I’m glad you were born. No footprint-guilt I hope. You add to the conversation and appear to think a lot about the world.
ET at 95 — Ahhh, I remember the concert band competition and judging. Loved it when I was in our high school band. Great memories…thanks for bringing this up this morning. :)
The “cartoons” are terrific this week, but I must say, they ceased to be funny some time ago. They are brilliant, incisive, thought-provoking, etc, but the subject’s they’re forced to cover are horrifying. The dominant emotions are anger, frustration, disgust — but not humor. Maybe it’s just me.
Scarecrow @ 97
It’s never the ‘funny’ quality that appeals to me. It’s the fact that graphically, succinctly, a political statement is made and conveyed. Thousand word kinda thingie.
Christy Hardin Smith @ 97
Solo and ensemble! Preparing for that filled my spring evenings for many years. Played piccolo in band in HS and college.
in re: environment.
I try to do the little things. Like drive a small car. Keep the car reasonably well tuned. Walk when I can. Turn off lights when I’m not in a room. Disconnect some of the power vultures (things that draw power even when supposed to be turned off).
San Antonio has a fairly comprehensive re-cycling system which is helping. I don’t think it is mandatory as in some place I’ve lived but it is fairly easy. I just have to rag on the housemates (a couple of wing-nutters). But the city has passed out trash bins for auto pick-up and does once a week for trash/garbage and once a week for recycles. They accept plastics #1-7 (including meat trays from grocery – washed, egg cartons, etc), glass, tin/aluminum cans) and most all paper (including old phone books, junk mail, business paper, magazines, etc). About the only thing I have not done with this is check on recycling shredded paper but assume that would be accepted (I shred all old bills and credit card solicitations on GPs).
E. Teller, I spent a summer in the NWT. Up there, they used to say, “There’s not a single mosquito in the NWT. They’re all married and have large families.”

Supplied records >>
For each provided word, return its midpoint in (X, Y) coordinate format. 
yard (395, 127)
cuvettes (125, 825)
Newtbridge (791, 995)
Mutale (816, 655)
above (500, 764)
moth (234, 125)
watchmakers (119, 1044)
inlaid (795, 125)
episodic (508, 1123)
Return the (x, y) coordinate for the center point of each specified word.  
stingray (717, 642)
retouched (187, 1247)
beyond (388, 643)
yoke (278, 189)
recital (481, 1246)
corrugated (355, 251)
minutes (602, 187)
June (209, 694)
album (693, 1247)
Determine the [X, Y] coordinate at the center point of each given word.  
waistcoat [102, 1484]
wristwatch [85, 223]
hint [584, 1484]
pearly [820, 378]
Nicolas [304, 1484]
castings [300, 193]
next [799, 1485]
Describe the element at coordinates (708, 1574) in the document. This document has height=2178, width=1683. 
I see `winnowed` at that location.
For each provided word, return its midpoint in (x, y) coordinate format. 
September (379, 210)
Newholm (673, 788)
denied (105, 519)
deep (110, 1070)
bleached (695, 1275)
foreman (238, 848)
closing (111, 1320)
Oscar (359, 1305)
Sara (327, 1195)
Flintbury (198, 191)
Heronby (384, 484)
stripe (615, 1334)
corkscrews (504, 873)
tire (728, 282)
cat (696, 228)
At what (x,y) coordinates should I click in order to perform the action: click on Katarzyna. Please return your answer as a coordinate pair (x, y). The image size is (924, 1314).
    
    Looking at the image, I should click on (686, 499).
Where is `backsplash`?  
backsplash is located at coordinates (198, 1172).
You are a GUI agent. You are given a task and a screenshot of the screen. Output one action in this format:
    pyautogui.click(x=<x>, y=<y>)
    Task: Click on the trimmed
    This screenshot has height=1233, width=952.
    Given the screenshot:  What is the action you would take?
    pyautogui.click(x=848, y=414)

Tasks to perform >>
a. In the comment thread, what instrument did the commenter who prepared for solo and ensemble play in band?
b. Resume the comment thread after its last comment.
The lines have nothing to do with the comment thread.

Results in order >>
a. Piccolo, in high school and college band.

b.
Thanks for posting this. I live in the DC suburbs (Springfield, VA), and have a dozen fruit trees in my front and back yards. Asian pears have always yielded the best. This year, the blossoms have pretty much all fallen off, and I haven’t seen a single bee. In past years, the trees were always brimming with bumble bees. I don’t know if this is related to the problems that are stressing the commercial bee industry, or a result of our weird weather that kept turning cold again and again. I’ll know in a week or so if the trees were able to pollinate themselves. (I did some manual pollination of some isolated trees in the back by cutting branches from trees in the front a waving them around the trees in need. I don’t know if it makes a difference, but I can claim to have “peachy” sex once a year).
Aw, Redd,
If you liked playing in band in HS or college, and don’t have the time anymore, you should think about checking out your local community band. Some are really, really funky and full of older folks dreaming of the good old days of Lawrence Welk. But most cater to all ages and play a good mix of music.
Thanks for the great job covering AbuG’s last chance to make it into the Guiness Book of World Records. On two categories – most times uttering “I don’t recall” and most times uttering sworn falsehoods before a congressional body.
>Here is a message from Sharon Labchuk, an organic beekeeper from PEI.
>
>—————————–
>
>I’m an organic beekeeper.
>
>Two things here. One, we would not be so dependent on commercial
>non-native factory farmed honey bees if we were not killing
>off native pollinators. Organic agriculture does not use chemicals
>or crops toxic to bees and, done properly, preserves wildlife
>habitat in the vicinity, recognizing the intimate relationship
>between cultivated fields and natural areas.
>
>Two, factory farmed honey bees are more susceptible to stress from
>environmental sources than organic or feral honey bees. I know alot
>of people think beekeeping is all natural but in commercial
>operations the bees are treated just like livestock on factory farms.
>
> I’m on an organic beekeeping list list of about 1,000 people,
> mostly Americans, and no one in the organic beekeeping world,
> including commercial beekeepers, is reporting colony collapse on
> this list. The problem with the big commercial guys is that they
> put pesticides in their hives to fumigate for varroa mites and they
> feed antibiotics to the bees. They also haul the hives by truck
> all over the place to make more money with pollination services
> which stresses the colonies.
>
>Bees have been bred for the past 100 years to be much larger than
>they would be if left to their own devices. If you find a feral
>honeybee colony in a tree, for example, the cells they lay eggs in
>are about 4.9 mm wide. This is the size they want to build, the natural size.
>
>The foundation wax that beekeepers buy have cells that are 5.4 mm
>wide so eggs laid in these cells produce much bigger bees. It’s the
>same factory farm mentality we’ve used to produce other livestock -
>bigger is better. But the bigger bees, for alot of easy to
>understand reasons, do not fare as well as natural sized bees. It’s
>now possible to buy foundation with these smaller sized cells but
>most beekeepers in Canada don’t have a clue, or aren’t willing to
>put the effort into going organic this way. Certified organic
>honey, as in the President’s Choice brand, still allows chemicals to
>be put in the hive.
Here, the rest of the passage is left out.